The other night, I could have watched anything, on TV, but I plumped for a not-very-good documentary about the final battle for Nazi Berlin on Channel Five.
And at the moment, on just one four-shelf bookcase outside our bedroom, there are fourteen books that are in some way about WW2. *
But it’s not just me and my wife who reads and appreciates books like these. A God In Ruins, about a bomber pilot, won The Costa Prize in 2015, while The Night Watch was shortlisted for both the Booker and Orange awards.
Hastings’ history – the ninth he’s found a market for on different aspects of WW2 – was a Sunday Times Top Ten Bestseller, so I think it’s fair to say we’ve still got the war on our minds in this country, almost exactly 80 years after it began.
Not convinced? Well how else do you explain the ubiquity of memes, posters, stickers, mugs and tea towels inspired by the wartime propaganda slogan: Keep Calm and Carry On?
Brexiters, meanwhile, are still using WW2 rhetoric to aid their cause: like Boris Johnson comparing the EU and Hitler’s projects to unite Europe during the Referendum Campaign in 2016. And, only last month, Johnson accused MPs trying to block No Deal of “terrible collaboration” with the EU.
But the war looms large in the mind of leftists, too: I once read an article which argued that former London Mayor Ken Livingstone saw WW2 as a kind of moral touchstone, a prism through which to view all human behaviour.
And – in a wider sense – the war gave brought about not just the defeat of Fascism, but a more equal society, including a Welfare State and National Health Service.

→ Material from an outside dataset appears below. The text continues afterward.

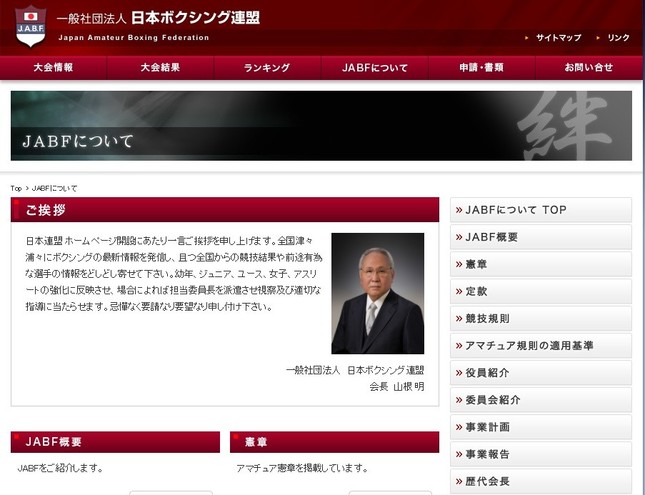This screenshot has height=495, width=645.
Task: Open 競技規則 in the sidebar
Action: tap(541, 318)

Nowadays, nostalgia about the war is ingrained in us. In fact, The Night Watch, which came out in 2006, features characters who are already mourning the excitement of the conflict in 1947 – or just two years after it ended.
And, in the uneasy world of 2019, we cherish it as an example of how, when tested, Britons came through terror and were able to be free and happy anew.
Author Susannah Walker says that the Keep Calm… phenomenon can be explained “as an inspiring message from the past to the present in a time of crisis.”
In other words, WW2 proves that we, too, can come through a new test if we are called upon.
Even the daunting litany of problems that have stacked or ramped up since the banking crisis in 2008 is more reassuring when compared to the decade-long gathering of storm clouds over Europe after the Great Depression in 1929.
Then, there was Mussolini, Imperialist Japan raping China, Hitler and German rearmament, Kristallnacht and Munich. So far, we’ve had ISIS, Trump, Putin, Kim-Jong-Un, Iran vs Saudi, and the Climate Crisis.
But the memory of WW2 still offers us a kind of certainty. We did win. We did come through and the Good Guys prevailed in the biggest crisis the world had ever seen.
No wonder, then, that my hand was irresistibly drawn to yet another dose of the war…
*A God In Ruins; Perfidia; A Man Without Breath; Slaughterhouse 5; The Narrow Road To The Deep North; The Lady From Zagreb; Transcription; Snow Falling On Cedars; Moon Tiger; The Diary Of Anne Frank; Life After Life; Citizen Clem; Our Friends In Berlin; The Reader.